### Work request
Determine the number of lines in the data that contain "computer", and write only that number.

[Excerpts from a dataset]
________________________________________

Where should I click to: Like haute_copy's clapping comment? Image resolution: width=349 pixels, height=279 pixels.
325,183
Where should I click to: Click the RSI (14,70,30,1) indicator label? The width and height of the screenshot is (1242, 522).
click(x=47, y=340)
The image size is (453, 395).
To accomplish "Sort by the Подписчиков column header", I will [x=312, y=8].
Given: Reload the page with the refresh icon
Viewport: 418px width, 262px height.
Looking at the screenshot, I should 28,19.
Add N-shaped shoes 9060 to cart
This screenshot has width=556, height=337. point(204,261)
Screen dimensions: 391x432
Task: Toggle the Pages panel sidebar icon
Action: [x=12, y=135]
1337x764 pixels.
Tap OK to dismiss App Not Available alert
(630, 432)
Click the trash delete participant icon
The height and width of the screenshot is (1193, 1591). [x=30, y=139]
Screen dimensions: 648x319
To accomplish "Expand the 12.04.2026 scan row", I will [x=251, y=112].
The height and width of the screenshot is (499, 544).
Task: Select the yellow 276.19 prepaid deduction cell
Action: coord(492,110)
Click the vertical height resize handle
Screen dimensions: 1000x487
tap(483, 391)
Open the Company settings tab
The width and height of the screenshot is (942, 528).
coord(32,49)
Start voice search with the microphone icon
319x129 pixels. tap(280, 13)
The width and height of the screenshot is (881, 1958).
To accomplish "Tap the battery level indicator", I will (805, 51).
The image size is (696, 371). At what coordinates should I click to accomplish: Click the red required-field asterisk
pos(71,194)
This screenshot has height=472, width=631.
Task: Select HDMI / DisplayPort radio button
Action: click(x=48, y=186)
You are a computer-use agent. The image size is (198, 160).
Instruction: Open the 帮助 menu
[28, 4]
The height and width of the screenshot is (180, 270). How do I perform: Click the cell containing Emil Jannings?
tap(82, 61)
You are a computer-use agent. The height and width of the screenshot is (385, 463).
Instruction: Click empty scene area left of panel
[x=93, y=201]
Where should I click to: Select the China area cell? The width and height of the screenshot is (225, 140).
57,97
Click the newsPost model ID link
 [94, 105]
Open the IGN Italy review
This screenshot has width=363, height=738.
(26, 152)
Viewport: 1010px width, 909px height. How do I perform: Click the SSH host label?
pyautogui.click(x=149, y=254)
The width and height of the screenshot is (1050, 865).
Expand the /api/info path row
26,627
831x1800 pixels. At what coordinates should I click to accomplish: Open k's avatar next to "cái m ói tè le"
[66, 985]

________________________________________

### Task solution
2